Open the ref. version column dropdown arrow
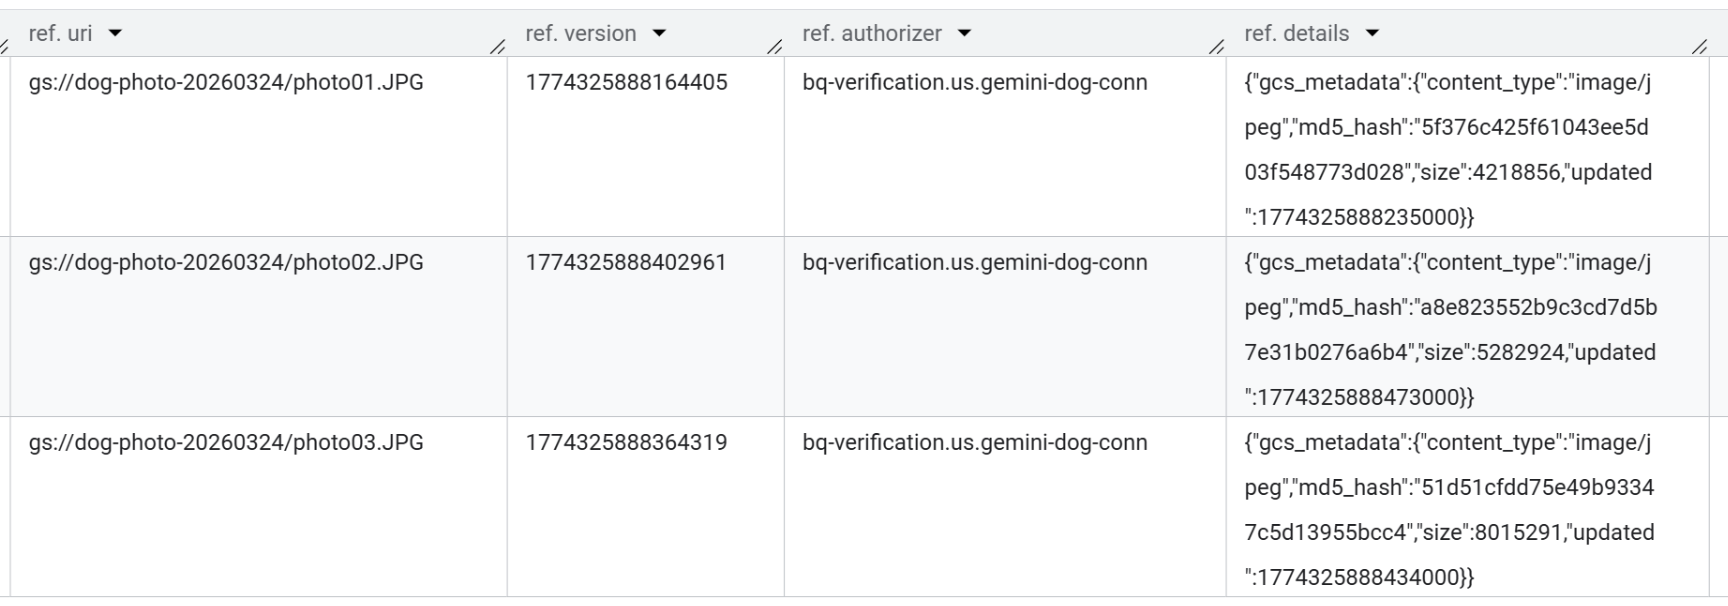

--

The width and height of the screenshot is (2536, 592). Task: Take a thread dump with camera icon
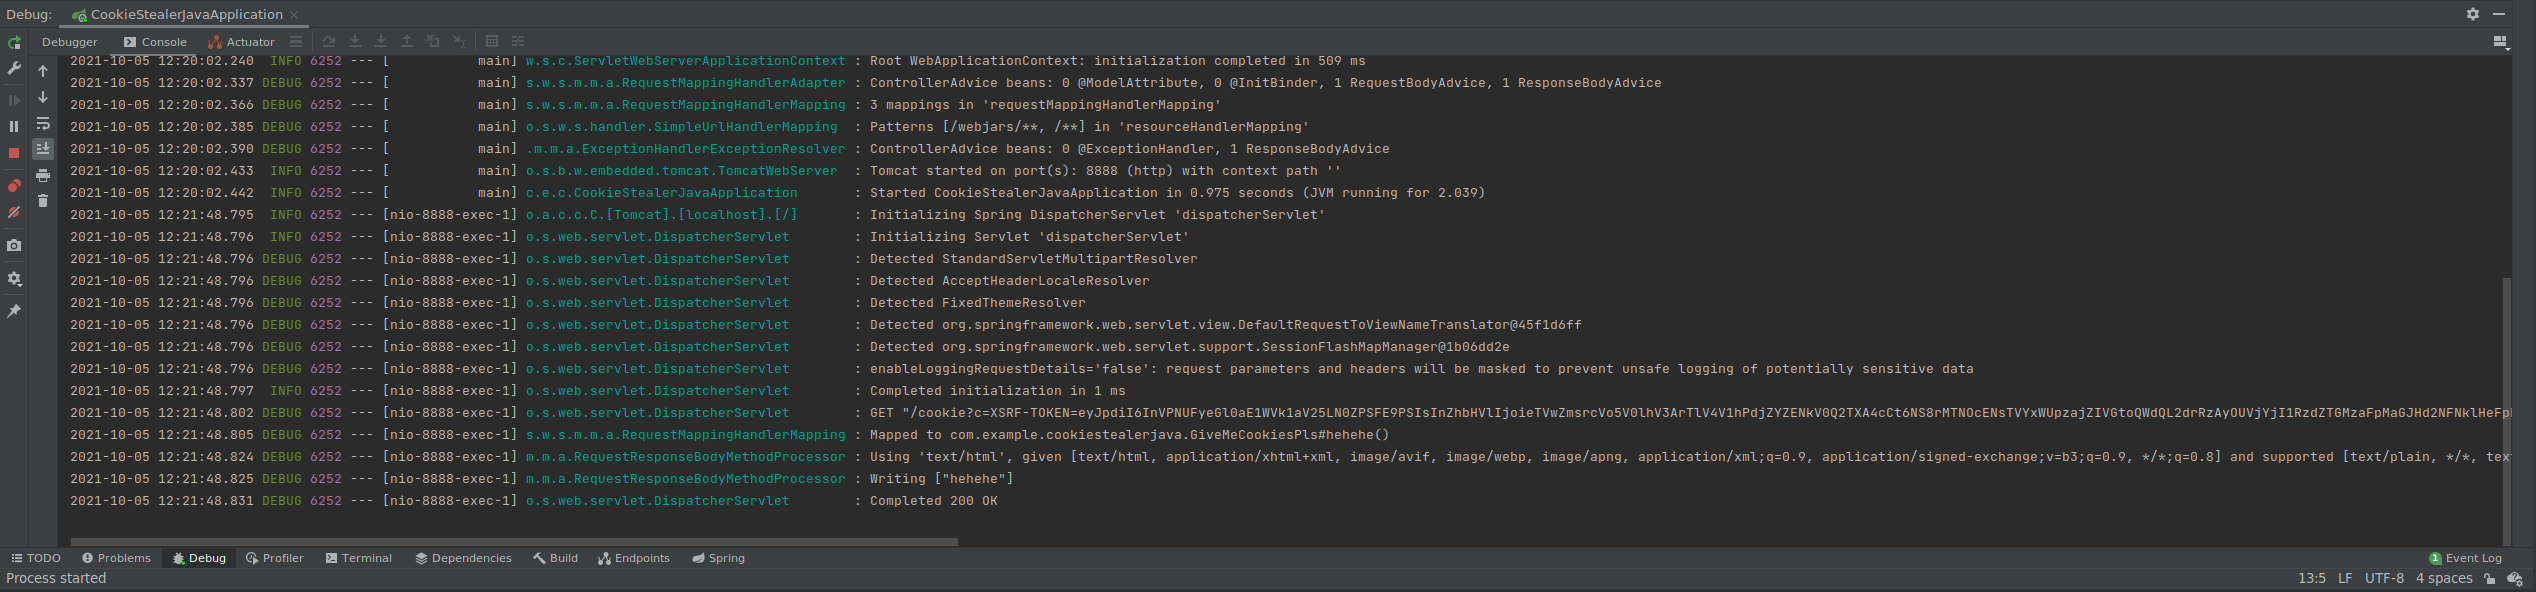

==

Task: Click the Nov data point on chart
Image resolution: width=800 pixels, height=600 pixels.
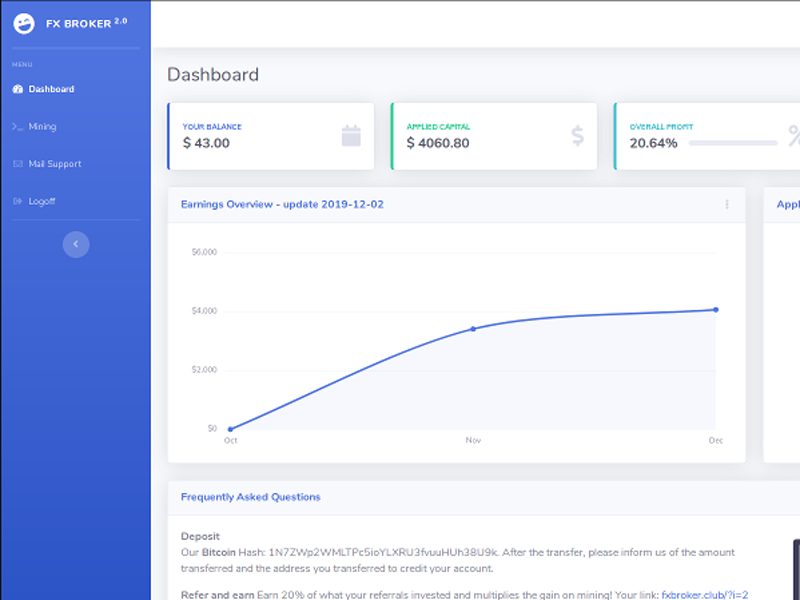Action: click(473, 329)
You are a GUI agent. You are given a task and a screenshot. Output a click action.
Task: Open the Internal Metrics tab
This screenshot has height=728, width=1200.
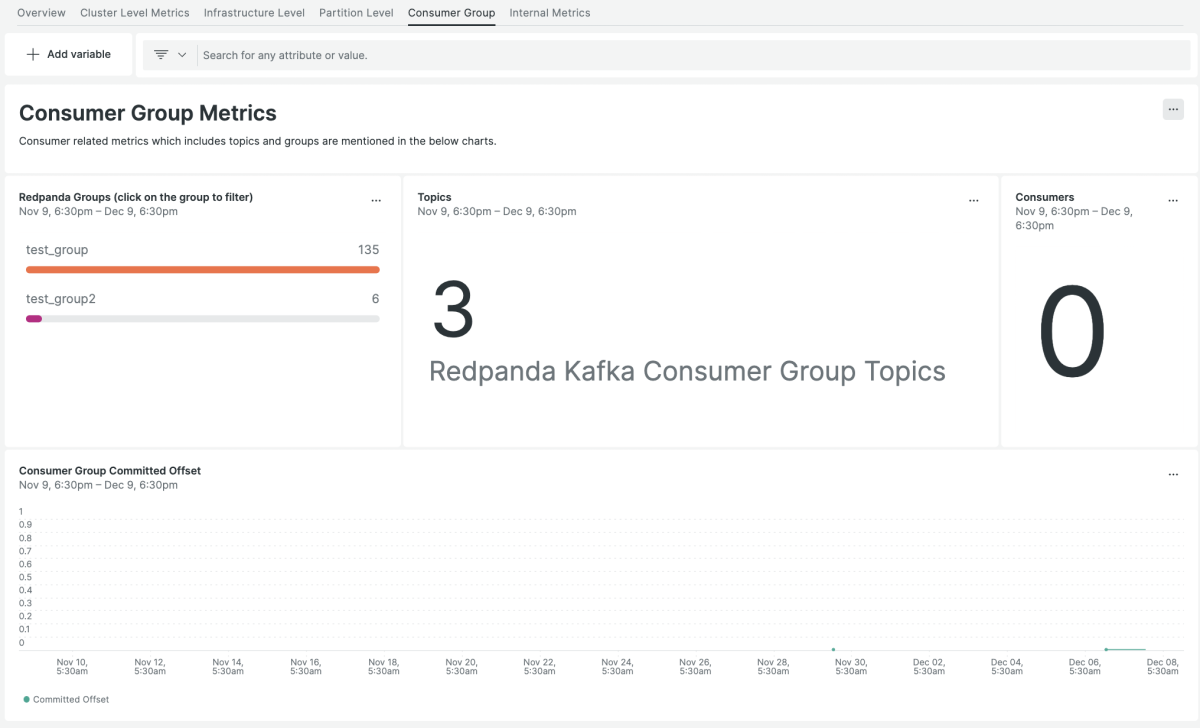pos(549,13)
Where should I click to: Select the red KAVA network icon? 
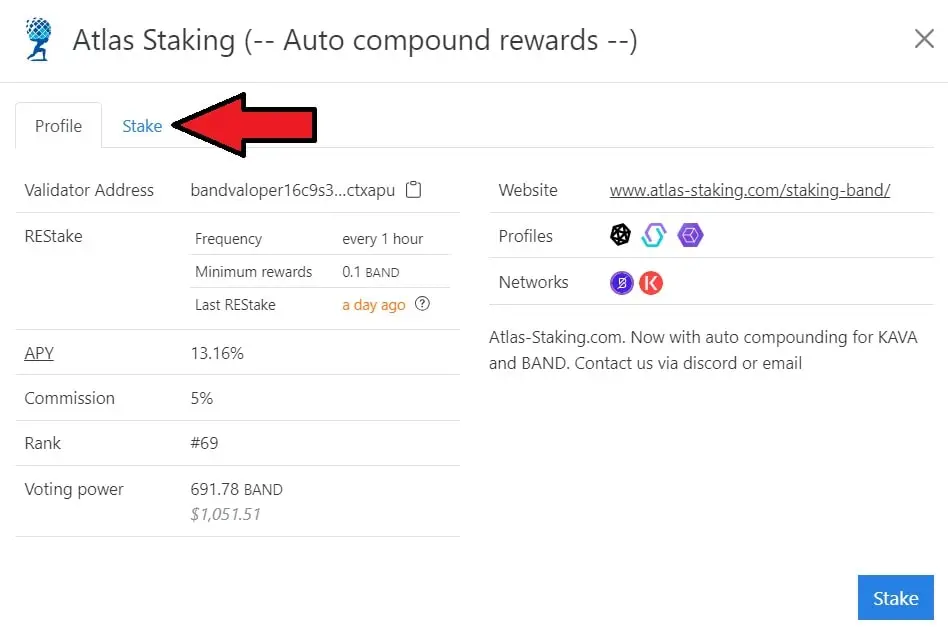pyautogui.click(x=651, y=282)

- **TRY IT**:
Filter the entries down to the lines with the word "Open" in them.

- **ANSWER TO THIS TASK**:
Open the ref. version column dropdown arrow
Task: Open the Internal Metrics tab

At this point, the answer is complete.